Türk sinemasının özel isimlerinden biri olan Ahmet Uluçay, doğumunun 70. yılında Zeytinburnu Kültür Sanat’ta düzenlenen bir panelle anıldı. Özgün sinema dünyası ve nevi şahsına münhasır karakteriyle birlikte bedellendirilen Ahmet Uluçay’ın Türk sineması için ehemmiyetine vurgu yapıldı.
“Uluçay’ın hayata dönük metafizik bir bakışı var.”
Tuba Deniz, Ahmet Uluçay’ın hayata ve sinemaya dair kendine has bir perspektifi olduğuna dikkat çekti:
“Ahmet Uluçay Türk sinemasında çağdaşlarından çok farklı bir noktada duruyor. Çok güçlü bir yol açıyor. Canlı bir sineması var. İmgelere can verebiliyor ve bu imgeler üzerinden vakit ve yeri kuruyor. Yaşadığı topraklardan bağımsız bir şey değil bu. Metafizik bir bakış inşa edebiliyor. Hayata ve sinemaya dönük metafizik bakışı, seyircinin metafizik bakışıyla kesişiyor.”
“Sinemanın kibirli tabiatını kabul etmedi.”
Murat Hisse, “sinemanın kibirli doğası” kavramını kullanarak Ahmet Uluçay’ın sinema anlayışına dair niyetlerini paylaştı:
“Sinemanın kibirli bir tabiatı var.
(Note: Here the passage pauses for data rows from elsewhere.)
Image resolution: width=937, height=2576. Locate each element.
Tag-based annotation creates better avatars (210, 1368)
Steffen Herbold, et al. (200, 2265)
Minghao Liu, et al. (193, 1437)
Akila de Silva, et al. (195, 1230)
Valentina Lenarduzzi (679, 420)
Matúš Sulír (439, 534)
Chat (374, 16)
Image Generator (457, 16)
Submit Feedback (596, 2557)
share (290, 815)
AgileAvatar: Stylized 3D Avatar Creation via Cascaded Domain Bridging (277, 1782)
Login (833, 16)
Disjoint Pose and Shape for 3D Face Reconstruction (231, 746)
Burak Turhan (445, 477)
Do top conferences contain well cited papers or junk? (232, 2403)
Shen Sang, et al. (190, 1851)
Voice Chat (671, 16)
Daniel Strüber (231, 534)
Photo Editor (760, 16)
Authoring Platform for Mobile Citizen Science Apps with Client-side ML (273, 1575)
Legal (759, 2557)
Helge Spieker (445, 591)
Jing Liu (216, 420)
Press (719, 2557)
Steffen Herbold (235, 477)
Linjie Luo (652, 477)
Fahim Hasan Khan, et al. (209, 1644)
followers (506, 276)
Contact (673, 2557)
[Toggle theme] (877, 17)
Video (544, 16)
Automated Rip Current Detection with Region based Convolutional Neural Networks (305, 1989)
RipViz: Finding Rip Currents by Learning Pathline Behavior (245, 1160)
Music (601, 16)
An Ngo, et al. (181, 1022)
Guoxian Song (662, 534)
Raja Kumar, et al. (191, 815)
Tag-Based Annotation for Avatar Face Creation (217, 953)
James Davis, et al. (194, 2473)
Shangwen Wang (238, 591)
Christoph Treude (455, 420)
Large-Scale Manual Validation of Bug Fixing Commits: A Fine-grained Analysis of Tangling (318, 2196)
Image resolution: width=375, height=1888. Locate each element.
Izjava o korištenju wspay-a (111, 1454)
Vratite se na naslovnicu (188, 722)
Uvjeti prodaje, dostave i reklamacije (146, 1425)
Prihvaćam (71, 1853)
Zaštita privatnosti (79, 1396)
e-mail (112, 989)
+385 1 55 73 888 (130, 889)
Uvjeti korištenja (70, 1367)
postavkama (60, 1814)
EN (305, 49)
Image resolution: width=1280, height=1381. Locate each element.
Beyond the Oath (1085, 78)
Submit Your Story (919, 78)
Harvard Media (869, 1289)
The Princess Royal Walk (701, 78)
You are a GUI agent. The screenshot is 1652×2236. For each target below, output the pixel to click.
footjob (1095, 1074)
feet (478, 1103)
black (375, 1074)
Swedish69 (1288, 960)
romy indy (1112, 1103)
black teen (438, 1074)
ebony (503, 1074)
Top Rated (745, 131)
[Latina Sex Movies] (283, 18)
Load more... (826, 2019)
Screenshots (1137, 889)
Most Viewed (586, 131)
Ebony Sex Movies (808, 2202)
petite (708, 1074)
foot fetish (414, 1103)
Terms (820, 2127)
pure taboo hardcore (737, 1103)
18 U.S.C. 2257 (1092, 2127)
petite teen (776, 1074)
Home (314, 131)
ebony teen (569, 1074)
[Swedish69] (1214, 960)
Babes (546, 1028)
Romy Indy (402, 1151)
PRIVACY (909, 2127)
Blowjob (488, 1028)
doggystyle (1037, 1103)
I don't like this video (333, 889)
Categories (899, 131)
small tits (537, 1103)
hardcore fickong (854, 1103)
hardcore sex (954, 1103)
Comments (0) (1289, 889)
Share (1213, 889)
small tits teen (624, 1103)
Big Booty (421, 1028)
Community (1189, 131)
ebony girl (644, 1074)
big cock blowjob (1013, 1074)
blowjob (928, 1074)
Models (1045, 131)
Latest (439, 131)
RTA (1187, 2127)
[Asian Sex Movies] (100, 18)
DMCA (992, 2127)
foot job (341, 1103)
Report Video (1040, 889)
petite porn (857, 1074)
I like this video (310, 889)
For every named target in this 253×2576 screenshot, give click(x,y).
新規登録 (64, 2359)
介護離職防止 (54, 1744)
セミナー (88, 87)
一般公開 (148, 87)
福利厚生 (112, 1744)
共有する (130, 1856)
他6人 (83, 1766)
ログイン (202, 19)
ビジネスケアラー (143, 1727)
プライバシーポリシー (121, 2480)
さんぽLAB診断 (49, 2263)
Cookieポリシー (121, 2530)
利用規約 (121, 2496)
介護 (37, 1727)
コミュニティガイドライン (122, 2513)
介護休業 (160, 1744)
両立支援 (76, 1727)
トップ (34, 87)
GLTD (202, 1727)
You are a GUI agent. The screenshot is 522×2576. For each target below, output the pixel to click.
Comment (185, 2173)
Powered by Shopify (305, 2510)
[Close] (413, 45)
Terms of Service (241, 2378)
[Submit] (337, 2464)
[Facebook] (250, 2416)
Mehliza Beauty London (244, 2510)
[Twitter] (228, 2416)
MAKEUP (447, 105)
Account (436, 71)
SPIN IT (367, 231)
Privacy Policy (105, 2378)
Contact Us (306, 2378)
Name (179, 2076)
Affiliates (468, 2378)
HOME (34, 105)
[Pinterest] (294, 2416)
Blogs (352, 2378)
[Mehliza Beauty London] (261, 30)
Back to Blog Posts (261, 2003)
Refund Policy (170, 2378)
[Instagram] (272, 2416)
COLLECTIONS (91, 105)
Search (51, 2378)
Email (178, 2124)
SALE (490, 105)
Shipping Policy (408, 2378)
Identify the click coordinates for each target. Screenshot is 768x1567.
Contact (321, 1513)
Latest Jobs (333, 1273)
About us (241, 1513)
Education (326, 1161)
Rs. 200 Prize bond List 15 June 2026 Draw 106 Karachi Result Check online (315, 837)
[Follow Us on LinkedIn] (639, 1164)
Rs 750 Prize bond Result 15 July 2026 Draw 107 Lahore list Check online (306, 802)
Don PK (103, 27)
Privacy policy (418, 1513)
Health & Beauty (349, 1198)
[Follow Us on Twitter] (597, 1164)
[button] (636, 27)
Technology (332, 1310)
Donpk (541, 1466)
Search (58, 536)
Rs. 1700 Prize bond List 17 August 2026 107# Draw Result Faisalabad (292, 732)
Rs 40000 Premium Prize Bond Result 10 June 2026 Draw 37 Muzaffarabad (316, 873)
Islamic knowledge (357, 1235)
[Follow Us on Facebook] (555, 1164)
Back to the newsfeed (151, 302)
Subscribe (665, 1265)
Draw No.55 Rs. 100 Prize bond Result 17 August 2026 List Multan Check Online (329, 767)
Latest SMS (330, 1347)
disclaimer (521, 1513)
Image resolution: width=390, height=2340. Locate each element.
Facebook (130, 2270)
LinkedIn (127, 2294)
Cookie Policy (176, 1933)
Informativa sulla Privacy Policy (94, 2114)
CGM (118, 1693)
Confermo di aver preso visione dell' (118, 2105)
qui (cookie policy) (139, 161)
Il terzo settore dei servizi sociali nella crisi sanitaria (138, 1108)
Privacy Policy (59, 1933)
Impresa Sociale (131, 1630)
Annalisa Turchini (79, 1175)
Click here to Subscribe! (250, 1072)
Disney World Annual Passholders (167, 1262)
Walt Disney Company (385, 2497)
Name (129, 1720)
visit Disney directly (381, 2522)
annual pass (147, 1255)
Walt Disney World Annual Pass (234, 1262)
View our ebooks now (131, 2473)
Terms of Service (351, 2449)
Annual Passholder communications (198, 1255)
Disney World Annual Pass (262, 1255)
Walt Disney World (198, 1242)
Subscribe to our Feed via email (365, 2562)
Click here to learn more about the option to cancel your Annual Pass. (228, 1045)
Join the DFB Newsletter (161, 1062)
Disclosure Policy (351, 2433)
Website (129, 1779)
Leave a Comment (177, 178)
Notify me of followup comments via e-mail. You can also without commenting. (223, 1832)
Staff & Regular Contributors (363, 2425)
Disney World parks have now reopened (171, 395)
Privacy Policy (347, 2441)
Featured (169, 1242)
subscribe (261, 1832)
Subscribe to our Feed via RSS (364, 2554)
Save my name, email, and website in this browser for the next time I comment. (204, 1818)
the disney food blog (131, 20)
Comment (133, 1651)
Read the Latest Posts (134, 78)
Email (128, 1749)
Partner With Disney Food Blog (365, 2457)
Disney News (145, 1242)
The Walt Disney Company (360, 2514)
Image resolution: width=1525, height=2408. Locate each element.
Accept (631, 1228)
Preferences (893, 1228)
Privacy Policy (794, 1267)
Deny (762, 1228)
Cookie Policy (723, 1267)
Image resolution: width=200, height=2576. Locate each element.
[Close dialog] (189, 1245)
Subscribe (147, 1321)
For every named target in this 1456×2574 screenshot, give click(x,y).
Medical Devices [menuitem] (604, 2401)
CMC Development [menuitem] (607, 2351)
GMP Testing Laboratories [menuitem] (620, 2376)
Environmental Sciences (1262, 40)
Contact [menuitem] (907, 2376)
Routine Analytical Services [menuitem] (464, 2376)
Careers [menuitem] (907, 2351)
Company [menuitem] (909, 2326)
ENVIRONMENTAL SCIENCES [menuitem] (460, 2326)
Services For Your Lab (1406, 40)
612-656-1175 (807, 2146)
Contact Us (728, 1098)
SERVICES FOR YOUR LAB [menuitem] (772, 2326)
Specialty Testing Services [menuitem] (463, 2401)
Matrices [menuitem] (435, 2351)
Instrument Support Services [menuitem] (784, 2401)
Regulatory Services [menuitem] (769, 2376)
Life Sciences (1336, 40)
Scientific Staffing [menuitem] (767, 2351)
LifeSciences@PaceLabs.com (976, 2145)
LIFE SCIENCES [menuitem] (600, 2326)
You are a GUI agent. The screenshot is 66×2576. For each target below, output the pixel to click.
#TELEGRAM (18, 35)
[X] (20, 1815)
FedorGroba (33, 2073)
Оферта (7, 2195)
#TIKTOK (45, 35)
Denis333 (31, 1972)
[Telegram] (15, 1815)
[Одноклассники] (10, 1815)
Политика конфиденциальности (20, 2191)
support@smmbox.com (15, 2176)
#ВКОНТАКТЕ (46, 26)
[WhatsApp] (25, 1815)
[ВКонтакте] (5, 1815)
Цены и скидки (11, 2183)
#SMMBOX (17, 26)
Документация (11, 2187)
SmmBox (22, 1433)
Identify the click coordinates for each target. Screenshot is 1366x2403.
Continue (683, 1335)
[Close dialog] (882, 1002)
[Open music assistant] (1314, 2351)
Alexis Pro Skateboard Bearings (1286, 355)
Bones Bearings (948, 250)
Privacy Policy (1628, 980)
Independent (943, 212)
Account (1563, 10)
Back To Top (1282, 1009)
Bir şey inşa etmeye başladığında ol diyor ve oluyor. Bütün beşerler gitsin diyorsunuz, gidiyor. Gelsin diyorsunuz, geliyor. Ahmet Uluçay bu doğayı kabul etmedi. Farklı bir hassaslık geliştirdi ve bu yüzden setinde yolun ortasına konan kamera bile onu rahatsız etti. Bu durum onun sinemacılık anlayışını bize gösteriyor.”
“Kısa sinemalarında farklı bir atmosfer var.”
Abdulhamit Güler, Uluçay’ın kısa sinemalarıyla uzun metrajlı sinemasının farklarına vurgu yaptı:
“Kısa sinemaları, Karpuz Kabuğundan Gemiler Yapmak sinemasına bakınca daha da mana kazanıyor. Bir uzun metraj sinema yapmanın koşulları var. Kısa sinema, uzun metraja geçmeden evvel bir basamak olarak algılanıyor. Lakin Uluçay bunu değiştirdi. Uluçay’ın sinemalarını izlediğimizde kısa sinemalarda değişik bir anlatım lisanı ve atmosfer olduğunu görüyoruz. Uzun metrajda onu daha düşük yoğunluklu olarak kullanıyor.”